(Data for review begins)

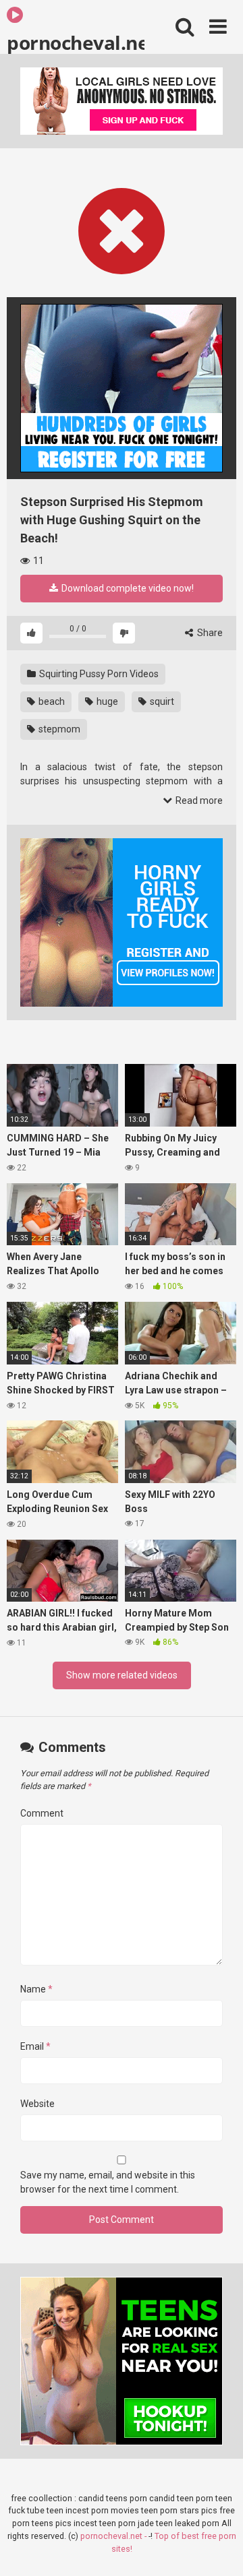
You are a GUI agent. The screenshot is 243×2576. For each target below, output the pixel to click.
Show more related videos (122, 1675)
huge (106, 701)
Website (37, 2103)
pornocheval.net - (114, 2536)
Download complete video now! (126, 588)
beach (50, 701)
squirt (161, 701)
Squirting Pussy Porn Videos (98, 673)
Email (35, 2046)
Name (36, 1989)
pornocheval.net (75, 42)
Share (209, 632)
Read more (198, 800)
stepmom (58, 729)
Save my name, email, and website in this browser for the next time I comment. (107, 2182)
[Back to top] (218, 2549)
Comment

(Data for review ends)

=== What you need to do ===
Skip the images and restate each record above word for word.

=== Solution below ===
You are a GUI agent. The screenshot is 243×2576. For each target below, output the pixel to click.
Show more related videos (122, 1675)
huge (106, 701)
Website (37, 2103)
pornocheval.net - (114, 2536)
Download complete video now! (126, 588)
beach (50, 701)
squirt (161, 701)
Squirting Pussy Porn Videos (98, 673)
Email (35, 2046)
Name (36, 1989)
pornocheval.net (75, 42)
Share (209, 632)
Read more (198, 800)
stepmom (58, 729)
Save my name, email, and website in this browser for the next time I comment. (107, 2182)
[Back to top] (218, 2549)
Comment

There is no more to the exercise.